Come sempre nei suoi allestimenti ha grande rilievi il gioco luci, affidato al fidato Peter van Praet oltre che a Carsen stesso. La camera ruota su sé stessa oppure si scompone per far entrare il funerale di Marie o la processione della Madonna, due momenti di grande suggestione visiva, quasi cinematografica. La scena della commedia dell'arte è qui un numero di cabaret e Marietta scende dall'alto a cavallo del lampadario in una pioggia di paillettes dorate. I costumi di Petra Reinhardt e Rebecca Howell si richiamano all'epoca della Repubblica di Weimar.

Aleš Briscein è vocalmente e scenicamente convincente come Paul. Il tenore lirico ha una linea di canto luminosa, ma senza la voluttà vocale che ci si aspetta da una musica che confina con l'operetta – Richard Tauber, uno dei maggiori interpreti del ruolo di Paul, era anche un meraviglioso cantante d'operetta – e la ripresa finale di «Glück, das mir verblieb» è correttamente intonata, ma dovrebbe suscitare brividi di struggimento, cosa che invece qui non avviene. In parte si può dire la stessa cosa anche per la Marietta di Sara Jakubiak, soprano dalla voce sensuale, ma che non lascia un ricordo indelebile. Günter Papendell è autorevole come Frank, molto meno convincente come Pierrot Fritz per il tono stentoreo e legnoso con cui porge la celebre pagina «Mein Sehnen, mein Wähnen».

Nella fossa orchestrale il giovane direttore lèttone Ainārs Rubiķis dimostra una personalità da tenere d'occhio.
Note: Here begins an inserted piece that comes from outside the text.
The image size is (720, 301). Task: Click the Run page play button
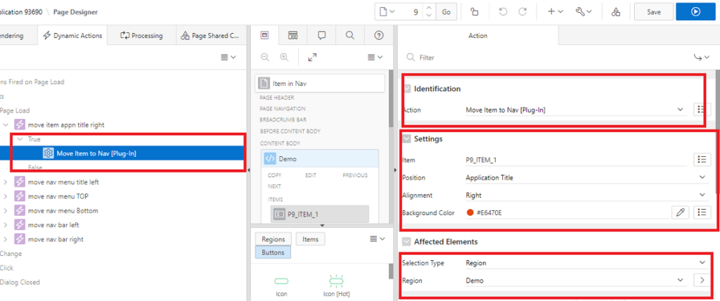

Della partitura offre una lettura opulenta con tempi dilatati nei momenti lirici e sa giocare abilmente con i timbri strumentali, come nei momenti in cui le percussioni danno un colore straniante a quanto avviene in scena. Grande importanza ha il suono evocativo delle campane, quelle che Rodenbach nel suo romanzo Bruges-la-morte dall'alto dei campanili della città «sèment dans l'air des poussières de son, la cendre morte des années» (Seminano nell'aria la polvere dei suoni, la cenere spenta degli anni). Ma qui sembra che seminino il glitter sui mobili e sugli abiti.